変わらない君へ 何時からか、だなんて聞かれたならば答えは単純。自分の目の前に、彼が初めて姿を現した時からだ。
何も知らなかった、知ってはいけない世界で生かされていた自分に『外の世界』を教えてくれた。
多くの犠牲を払いながらも、存在する意味を共に見出してくれた。
――…それが、僕にとってのカバネの存在だ。
『後悔はさせない。早くこの手を取れ』
『君は…僕の事を知っていてそう言うの?』
『勿論だ。お前の事を知らずにこんな真似をするか』
『だったら、尚更…』
『今からお前は、アークの天子なんて紙細工の冠は捨てるんだ。――…名前は?』
『…クオン』
『行くぞ、クオン。道を選べるのはこの瞬間だけだと思え』
伸ばされた手を掴んでしまえば、きっと後戻りは出来なくなる。
僕だけじゃない。カバネ達のこれからも変えてしまう。
そんな予感を感じながらも、僕はその腕に掴まってしまった。
彼の瞳が、余りにも真っ直ぐに僕を捉えて。迷いもなく言葉を紡いで。躊躇いもなく名前を呼んでくれたから。
それからの長い長い時間の中で、彼が自分の言動を悔いているであろう瞬間も幾度となく垣間見て来た。
でも、決してカバネは僕を責めようとはしなかった。『後悔はさせない』と言う言葉を守るかのように。いっそ、心の底から全ての原因となった僕を責め立てれば余程楽な筈なのに。

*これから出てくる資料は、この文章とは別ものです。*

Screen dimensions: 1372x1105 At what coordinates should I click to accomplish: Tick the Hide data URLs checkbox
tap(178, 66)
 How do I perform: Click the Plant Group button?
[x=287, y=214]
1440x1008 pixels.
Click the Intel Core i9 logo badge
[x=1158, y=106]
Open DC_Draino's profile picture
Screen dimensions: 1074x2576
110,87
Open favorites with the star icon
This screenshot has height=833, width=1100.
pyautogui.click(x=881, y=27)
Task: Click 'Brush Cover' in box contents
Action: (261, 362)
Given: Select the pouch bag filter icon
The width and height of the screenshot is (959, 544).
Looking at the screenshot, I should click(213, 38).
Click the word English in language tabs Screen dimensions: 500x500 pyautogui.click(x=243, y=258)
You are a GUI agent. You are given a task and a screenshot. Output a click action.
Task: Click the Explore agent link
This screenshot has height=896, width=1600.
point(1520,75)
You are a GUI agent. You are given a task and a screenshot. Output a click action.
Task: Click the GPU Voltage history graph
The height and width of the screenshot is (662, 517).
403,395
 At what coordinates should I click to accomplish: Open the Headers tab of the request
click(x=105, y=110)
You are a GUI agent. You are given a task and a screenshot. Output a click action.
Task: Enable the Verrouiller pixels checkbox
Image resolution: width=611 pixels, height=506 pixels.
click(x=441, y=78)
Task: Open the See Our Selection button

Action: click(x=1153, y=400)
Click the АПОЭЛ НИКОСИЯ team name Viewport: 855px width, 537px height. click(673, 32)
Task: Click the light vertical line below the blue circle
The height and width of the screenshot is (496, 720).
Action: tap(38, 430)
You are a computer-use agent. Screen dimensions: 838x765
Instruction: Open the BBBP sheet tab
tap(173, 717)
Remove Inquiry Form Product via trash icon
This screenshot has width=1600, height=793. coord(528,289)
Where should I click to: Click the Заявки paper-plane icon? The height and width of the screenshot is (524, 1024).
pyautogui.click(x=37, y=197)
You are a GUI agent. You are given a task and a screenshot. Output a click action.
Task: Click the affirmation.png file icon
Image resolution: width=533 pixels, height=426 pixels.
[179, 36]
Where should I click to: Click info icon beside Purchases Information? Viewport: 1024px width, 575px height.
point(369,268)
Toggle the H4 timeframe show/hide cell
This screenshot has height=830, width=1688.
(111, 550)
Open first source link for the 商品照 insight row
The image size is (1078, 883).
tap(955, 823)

代わりに訪れたのは、長い長い空白だった。決して切れない繋がりの中で生きる僕らには、至近距離での生活は互いの為にならないと気付き、干渉しない距離を保つ事で関係を維持したのだった。
――…『彼ら』に、出会うまでは。
忘れかけていた感情を、『彼ら』は僕達に思い出させてくれた。
あの日、手を取った瞬間に見た彼の顔を。自信に満ち溢れた僕の『英雄』の姿を。
『彼ら』との僅かなひと時の中で、僕は色鮮やかに思い出したのだった。
…今は未だ、少しだけ一歩を踏み出す事に勇気が要るのかも知れないけれど。
いつかまた、君と共に歩みたいと思うのは、僕の我が儘だろうか。
温かな手を繋いで、君の半歩後ろから背中を見て歩きたいんだ。
ねえ、カバネ。君はいつだって僕にとってはあの日から何ひとつ変わらない。
僕の瞳に映る君の姿は、いつだって同じなんだよ。